§ Tâches à réaliser:
(a) Retranscrivez fidèlement le passage de l'extrait sur la Villa du Mont-Joli, en commençant à « Une chose est » et en terminant à « coupole d’un observatoire. ».
(b) Selon l'extrait sur la Villa du Mont-Joli, à quoi un amateur d'astronomie voit-il que la rotonde de la villa n'est pas la coupole d'un observatoire ? Répondez en une à trois phrases.

§ Extrait:
———

Une chose est certaine, la Villa du Mont-Joli avec son grand dôme visible sur de nombreuses cartes postales de Honfleur, n’était pas un observatoire. Cette villa appartenait à Foucher-Lepelletier, un riche industriel, député du département de la Seine, et a été détruite dans les années 1960. Sur la photo ci-dessous de la rotonde, n’importe quel amateur d’astronomie constatera que ce type d’édifice, avec ses campaniles en haut et sur toute la périphérie, ne ressemble en rien à la coupole d’un observatoire.

———

§ Données fournies:
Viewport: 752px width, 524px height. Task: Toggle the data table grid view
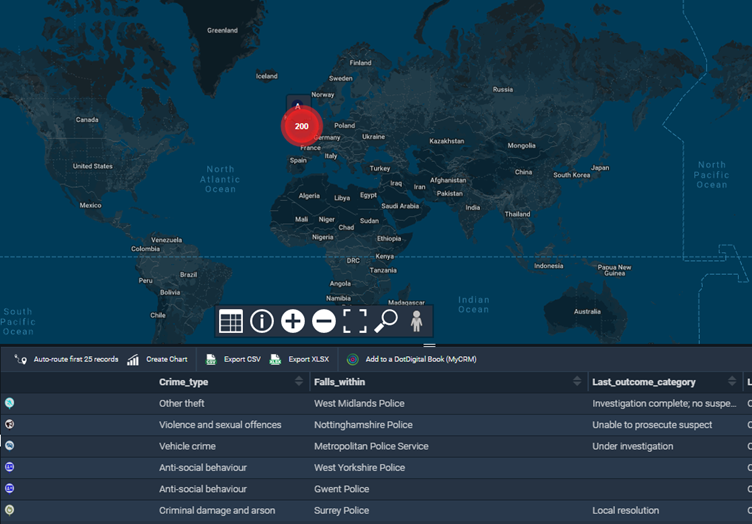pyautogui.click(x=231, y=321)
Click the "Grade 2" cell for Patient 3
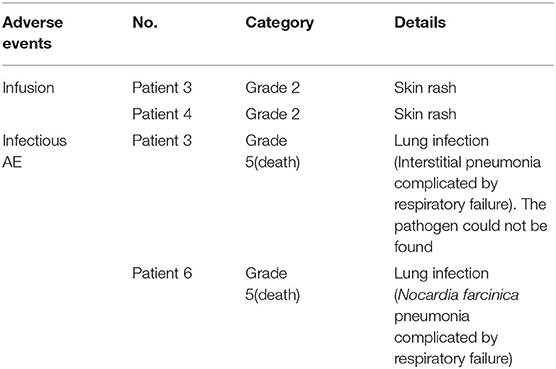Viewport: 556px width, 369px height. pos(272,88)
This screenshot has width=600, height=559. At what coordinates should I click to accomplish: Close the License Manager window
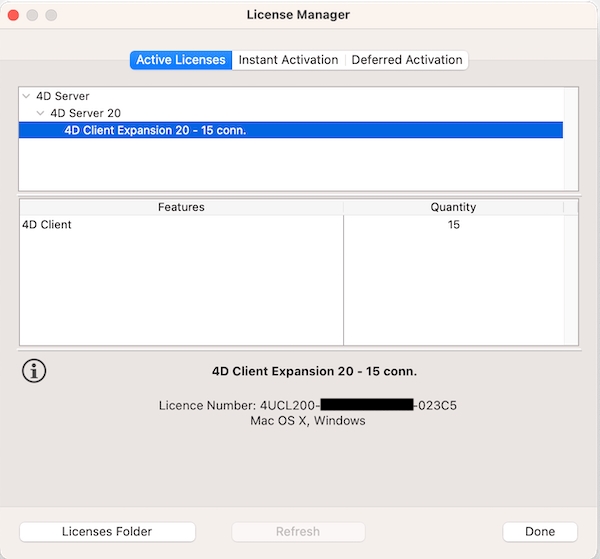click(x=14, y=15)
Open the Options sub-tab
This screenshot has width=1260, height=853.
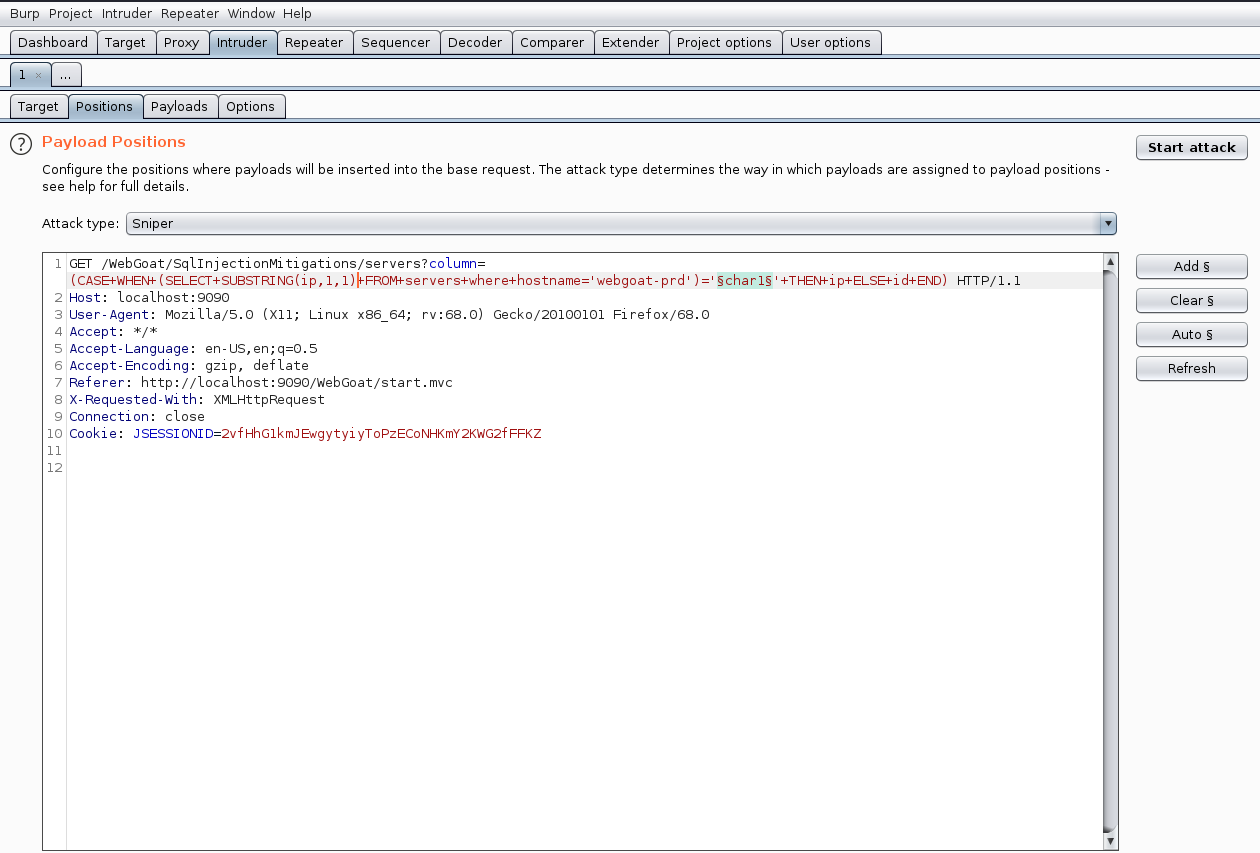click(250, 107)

———

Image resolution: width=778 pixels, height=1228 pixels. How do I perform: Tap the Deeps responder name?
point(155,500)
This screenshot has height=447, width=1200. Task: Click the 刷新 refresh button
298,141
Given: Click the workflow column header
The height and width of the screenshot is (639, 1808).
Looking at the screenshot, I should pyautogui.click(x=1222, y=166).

———

§ Réponses complètes:
(a)
Une chose est certaine, la Villa du Mont-Joli avec son grand dôme visible sur de nombreuses cartes postales de Honfleur, n’était pas un observatoire. Cette villa appartenait à Foucher-Lepelletier, un riche industriel, député du département de la Seine, et a été détruite dans les années 1960. Sur la photo ci-dessous de la rotonde, n’importe quel amateur d’astronomie constatera que ce type d’édifice, avec ses campaniles en haut et sur toute la périphérie, ne ressemble en rien à la coupole d’un observatoire.

(b) La rotonde porte des campaniles en haut et sur toute sa périphérie. Ce type d'édifice ne ressemble donc en rien à la coupole d'un observatoire.